I appreciate what you both said about ways we can empower our students. And, of course, we want them to feel empowered before they head to high school. So, Kurt and Whitney, as high school teachers are there things you wish we were doing more of at the middle school level before they get to your classrooms?
Kurt Russell: From my experience, one of the things that I notice about incoming first year students is that sometimes they have a sense of loss, and what I mean by that is a sense of loss in terms of their standing in a school setting. Some of our kids are trying to find their way, which all of us do. It’s not necessarily a negative thing, but I wish students could really connect with the high school earlier.
Whitney Aragaki: To add to that idea, I have seen a positive change in our students coming up from the middle school to the high school in the past few years. Whether that’s due to better vertical articulation between elementary middle and high schools, or it’s that focus on social and emotional learning, at all levels I think that our students are coming in ready to engage in high school. In Hawaii, we have invested deeply in career academies, so when our middle schools (and even our elementary schools) focus in on what it means to be at a career academy high school we’re seeing our students excited to come to class and excited to prepare themselves for that experience when they’re in middle school. And then we do the same cycling up in high school to prepare students for college and careers.
Personally, my own child is in 6th grade and he’s really into middle school and he loves it so much. He shares all of these stories about how he enjoys seeing different teachers every day and the conversations that they’re having.
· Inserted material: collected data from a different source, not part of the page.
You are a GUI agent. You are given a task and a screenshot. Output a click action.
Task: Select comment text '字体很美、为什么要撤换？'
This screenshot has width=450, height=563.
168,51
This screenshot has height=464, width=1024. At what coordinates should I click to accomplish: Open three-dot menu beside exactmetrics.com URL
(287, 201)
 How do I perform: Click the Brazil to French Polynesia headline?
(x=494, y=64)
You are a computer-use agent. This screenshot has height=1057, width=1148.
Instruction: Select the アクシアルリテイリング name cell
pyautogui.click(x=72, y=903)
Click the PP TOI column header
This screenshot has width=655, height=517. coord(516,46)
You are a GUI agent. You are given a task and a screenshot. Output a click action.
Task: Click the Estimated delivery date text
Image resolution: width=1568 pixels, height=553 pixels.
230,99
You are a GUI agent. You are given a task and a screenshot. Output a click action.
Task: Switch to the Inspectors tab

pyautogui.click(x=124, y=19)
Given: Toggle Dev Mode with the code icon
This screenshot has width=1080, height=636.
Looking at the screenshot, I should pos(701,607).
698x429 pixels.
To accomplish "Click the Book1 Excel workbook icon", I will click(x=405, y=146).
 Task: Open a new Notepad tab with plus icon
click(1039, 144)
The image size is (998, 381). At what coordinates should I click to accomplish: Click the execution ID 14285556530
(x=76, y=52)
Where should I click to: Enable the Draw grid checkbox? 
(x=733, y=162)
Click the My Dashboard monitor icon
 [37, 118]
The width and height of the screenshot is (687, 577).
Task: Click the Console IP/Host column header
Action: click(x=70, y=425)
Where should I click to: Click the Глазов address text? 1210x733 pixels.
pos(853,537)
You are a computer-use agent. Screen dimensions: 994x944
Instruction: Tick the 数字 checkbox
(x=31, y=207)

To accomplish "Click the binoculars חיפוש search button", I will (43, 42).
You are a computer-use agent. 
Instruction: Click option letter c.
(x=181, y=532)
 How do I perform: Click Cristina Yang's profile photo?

And while I feel he’s learning a lot of content that not even I can discuss with him on a daily basis, he’s also learning these skills of how to work with other students and his teachers are really putting in the time to teach the practices of group work. I see him learning the foundational skills of, yes, you have your elementary friends but now you are going to work with anyone in the classroom. Now you’re going to be able to have a conversation with an adult at a little bit higher level. Those soft skills and 21st century skills that we need. Those are just going to amplify how they engage in high school and beyond.
About the National Teacher of the Year Program
Each year, states, the District of Columbia, U.S. extra-state territories, and the Department of Defense Education Activity select exemplary educators to serve as State Teachers of the Year. The 2022 cohort includes 56 educators. From that group, the National Teacher of the Year selection committee, which includes representatives from 16 education organizations, selects four finalists based on a robust application process.
From among these four finalists, the 2022 National Teacher of the Year will be announced later this spring. The 2022 National Teacher of the Year will spend the next year serving as an ambassador for education and an advocate for all teachers and students.
CCSSO’s National Teacher of the Year Program identifies exceptional educators across the country, celebrates their work in and outside the classroom, and, through a one-of-a-kind professional development opportunity helps them amplify their voices and empowers them to engage in conversations around teaching and learning, communication and advocacy and education policy and leadership.
Stephanie Simpson is the CEO of the Association for Middle Level Education.